[[ Provided records open ]]

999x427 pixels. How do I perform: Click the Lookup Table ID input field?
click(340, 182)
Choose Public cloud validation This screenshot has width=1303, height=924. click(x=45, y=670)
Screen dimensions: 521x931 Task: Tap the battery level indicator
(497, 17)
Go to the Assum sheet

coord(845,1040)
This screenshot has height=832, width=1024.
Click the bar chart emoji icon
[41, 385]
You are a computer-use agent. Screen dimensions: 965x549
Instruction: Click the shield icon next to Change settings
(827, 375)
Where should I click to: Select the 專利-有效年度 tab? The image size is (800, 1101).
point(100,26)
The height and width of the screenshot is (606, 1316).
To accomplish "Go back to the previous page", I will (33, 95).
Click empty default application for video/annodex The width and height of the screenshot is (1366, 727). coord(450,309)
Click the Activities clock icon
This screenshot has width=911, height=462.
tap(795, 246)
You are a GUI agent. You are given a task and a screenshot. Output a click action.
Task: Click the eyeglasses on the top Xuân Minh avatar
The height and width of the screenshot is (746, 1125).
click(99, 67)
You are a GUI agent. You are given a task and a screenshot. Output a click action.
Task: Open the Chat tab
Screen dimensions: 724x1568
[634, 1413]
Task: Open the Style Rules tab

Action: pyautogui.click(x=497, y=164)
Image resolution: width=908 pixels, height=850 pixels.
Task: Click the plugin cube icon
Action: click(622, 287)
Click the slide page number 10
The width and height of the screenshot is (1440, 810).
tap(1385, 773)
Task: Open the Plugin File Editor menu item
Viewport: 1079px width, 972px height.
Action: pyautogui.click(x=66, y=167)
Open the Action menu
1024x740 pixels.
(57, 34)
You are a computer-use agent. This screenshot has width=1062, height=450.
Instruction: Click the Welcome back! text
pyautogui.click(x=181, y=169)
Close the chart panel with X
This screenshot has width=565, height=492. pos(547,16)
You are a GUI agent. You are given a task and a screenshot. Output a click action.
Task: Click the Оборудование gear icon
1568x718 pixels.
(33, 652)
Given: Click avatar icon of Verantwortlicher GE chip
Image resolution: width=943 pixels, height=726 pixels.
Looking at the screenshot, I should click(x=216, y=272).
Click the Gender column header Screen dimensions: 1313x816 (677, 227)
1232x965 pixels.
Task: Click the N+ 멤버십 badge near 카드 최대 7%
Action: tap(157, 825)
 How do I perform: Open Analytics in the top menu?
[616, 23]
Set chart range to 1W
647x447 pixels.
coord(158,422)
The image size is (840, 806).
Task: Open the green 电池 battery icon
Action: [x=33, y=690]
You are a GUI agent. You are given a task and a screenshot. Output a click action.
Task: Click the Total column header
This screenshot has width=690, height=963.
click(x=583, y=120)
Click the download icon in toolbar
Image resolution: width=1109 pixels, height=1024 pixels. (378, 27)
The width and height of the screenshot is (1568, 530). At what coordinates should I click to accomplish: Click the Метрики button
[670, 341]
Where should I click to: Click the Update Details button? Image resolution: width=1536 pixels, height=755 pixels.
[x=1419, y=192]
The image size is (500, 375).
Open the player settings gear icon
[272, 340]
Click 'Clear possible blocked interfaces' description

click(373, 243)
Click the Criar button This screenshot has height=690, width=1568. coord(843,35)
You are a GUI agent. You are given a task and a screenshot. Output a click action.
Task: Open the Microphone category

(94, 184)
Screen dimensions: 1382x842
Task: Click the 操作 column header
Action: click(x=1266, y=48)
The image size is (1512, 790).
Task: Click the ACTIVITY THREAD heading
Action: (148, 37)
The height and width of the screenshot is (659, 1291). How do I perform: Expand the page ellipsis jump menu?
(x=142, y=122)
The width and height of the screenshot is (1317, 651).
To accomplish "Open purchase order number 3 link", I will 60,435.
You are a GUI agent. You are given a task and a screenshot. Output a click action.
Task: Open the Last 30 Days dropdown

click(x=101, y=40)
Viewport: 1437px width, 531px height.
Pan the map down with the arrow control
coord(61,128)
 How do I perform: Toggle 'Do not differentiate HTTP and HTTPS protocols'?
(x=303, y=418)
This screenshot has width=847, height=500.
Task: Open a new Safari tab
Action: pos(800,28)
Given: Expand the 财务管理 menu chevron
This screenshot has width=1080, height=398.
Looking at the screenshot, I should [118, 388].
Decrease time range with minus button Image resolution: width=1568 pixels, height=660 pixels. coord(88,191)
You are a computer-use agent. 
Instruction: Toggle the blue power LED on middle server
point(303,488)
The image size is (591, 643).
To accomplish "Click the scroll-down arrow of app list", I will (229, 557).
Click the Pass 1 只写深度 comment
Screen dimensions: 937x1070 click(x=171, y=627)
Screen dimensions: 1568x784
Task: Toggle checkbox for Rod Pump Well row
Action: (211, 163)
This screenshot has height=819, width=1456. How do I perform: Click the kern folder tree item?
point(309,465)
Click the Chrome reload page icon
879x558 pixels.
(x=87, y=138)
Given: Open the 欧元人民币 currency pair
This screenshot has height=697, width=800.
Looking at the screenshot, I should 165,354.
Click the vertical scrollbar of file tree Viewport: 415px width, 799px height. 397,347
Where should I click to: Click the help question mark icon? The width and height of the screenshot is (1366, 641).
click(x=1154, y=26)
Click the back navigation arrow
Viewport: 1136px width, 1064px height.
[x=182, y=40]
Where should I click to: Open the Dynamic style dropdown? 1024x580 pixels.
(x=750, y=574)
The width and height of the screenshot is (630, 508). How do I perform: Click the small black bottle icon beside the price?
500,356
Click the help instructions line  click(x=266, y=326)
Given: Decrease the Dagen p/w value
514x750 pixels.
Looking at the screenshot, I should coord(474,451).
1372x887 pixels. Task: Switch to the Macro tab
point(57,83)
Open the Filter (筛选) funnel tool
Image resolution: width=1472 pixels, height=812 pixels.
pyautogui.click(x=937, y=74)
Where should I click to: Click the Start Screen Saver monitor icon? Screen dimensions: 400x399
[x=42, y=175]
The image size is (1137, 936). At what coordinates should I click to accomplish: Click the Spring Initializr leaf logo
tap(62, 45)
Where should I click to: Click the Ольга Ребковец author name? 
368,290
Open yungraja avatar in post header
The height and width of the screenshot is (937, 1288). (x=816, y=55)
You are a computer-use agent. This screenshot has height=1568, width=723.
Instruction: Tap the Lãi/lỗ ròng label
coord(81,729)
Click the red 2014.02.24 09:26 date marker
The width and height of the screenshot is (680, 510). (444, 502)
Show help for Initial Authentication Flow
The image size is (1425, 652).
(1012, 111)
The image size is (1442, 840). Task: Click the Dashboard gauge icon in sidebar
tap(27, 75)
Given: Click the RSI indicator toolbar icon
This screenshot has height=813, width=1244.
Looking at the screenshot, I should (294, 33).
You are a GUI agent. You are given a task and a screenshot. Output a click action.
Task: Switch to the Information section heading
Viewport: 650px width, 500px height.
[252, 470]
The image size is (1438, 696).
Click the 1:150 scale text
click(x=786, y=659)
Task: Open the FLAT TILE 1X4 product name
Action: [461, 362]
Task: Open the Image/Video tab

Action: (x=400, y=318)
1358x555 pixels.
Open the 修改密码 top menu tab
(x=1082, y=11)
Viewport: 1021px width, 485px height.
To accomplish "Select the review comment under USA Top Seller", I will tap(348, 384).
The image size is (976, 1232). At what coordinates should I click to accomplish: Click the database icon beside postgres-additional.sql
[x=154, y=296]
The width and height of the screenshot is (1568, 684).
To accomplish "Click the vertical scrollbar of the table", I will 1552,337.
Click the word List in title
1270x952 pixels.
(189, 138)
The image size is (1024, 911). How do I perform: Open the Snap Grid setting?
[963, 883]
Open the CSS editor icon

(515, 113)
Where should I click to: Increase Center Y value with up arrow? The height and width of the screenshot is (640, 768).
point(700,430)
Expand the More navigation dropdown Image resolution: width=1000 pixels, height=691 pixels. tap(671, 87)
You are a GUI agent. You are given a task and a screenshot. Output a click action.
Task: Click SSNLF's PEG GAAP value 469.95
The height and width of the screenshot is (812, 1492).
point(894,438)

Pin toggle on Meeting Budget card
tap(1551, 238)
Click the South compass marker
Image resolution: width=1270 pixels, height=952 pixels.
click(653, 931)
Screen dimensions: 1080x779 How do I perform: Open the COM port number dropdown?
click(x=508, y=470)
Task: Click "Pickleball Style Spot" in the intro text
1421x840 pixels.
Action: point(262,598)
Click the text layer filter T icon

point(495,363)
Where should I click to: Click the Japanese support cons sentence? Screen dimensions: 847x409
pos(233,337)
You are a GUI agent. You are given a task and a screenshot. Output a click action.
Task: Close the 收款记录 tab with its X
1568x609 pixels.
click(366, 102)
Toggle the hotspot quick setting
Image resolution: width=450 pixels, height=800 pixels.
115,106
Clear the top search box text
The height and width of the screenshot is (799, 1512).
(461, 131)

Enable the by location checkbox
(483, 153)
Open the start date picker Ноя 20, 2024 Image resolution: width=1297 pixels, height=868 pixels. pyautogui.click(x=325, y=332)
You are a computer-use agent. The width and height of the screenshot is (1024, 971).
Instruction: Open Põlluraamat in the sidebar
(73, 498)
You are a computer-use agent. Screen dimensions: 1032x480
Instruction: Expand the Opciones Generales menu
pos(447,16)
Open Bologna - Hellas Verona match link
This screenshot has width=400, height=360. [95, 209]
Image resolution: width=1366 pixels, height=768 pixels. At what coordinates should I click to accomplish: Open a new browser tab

[[ Provided records closed ]]

Could you transcribe the entries above word for word, from the line with "Task: Open the Style Rules tab" down to the line with "The image size is (500, 375).", keeping both?

▶ Response area
Task: Open the Style Rules tab

Action: pyautogui.click(x=497, y=164)
Image resolution: width=908 pixels, height=850 pixels.
Task: Click the plugin cube icon
Action: click(622, 287)
Click the slide page number 10
The width and height of the screenshot is (1440, 810).
tap(1385, 773)
Task: Open the Plugin File Editor menu item
Viewport: 1079px width, 972px height.
Action: pyautogui.click(x=66, y=167)
Open the Action menu
1024x740 pixels.
(57, 34)
You are a computer-use agent. This screenshot has width=1062, height=450.
Instruction: Click the Welcome back! text
pyautogui.click(x=181, y=169)
Close the chart panel with X
This screenshot has width=565, height=492. pos(547,16)
You are a GUI agent. You are given a task and a screenshot. Output a click action.
Task: Click the Оборудование gear icon
1568x718 pixels.
(33, 652)
Given: Click avatar icon of Verantwortlicher GE chip
Image resolution: width=943 pixels, height=726 pixels.
Looking at the screenshot, I should click(x=216, y=272).
Click the Gender column header Screen dimensions: 1313x816 (677, 227)
1232x965 pixels.
Task: Click the N+ 멤버십 badge near 카드 최대 7%
Action: tap(157, 825)
 How do I perform: Open Analytics in the top menu?
[616, 23]
Set chart range to 1W
647x447 pixels.
coord(158,422)
The image size is (840, 806).
Task: Open the green 电池 battery icon
Action: [x=33, y=690]
You are a GUI agent. You are given a task and a screenshot. Output a click action.
Task: Click the Total column header
This screenshot has width=690, height=963.
click(x=583, y=120)
Click the download icon in toolbar
Image resolution: width=1109 pixels, height=1024 pixels. (378, 27)
The width and height of the screenshot is (1568, 530). At what coordinates should I click to accomplish: Click the Метрики button
[670, 341]
Where should I click to: Click the Update Details button? Image resolution: width=1536 pixels, height=755 pixels.
[x=1419, y=192]
The image size is (500, 375).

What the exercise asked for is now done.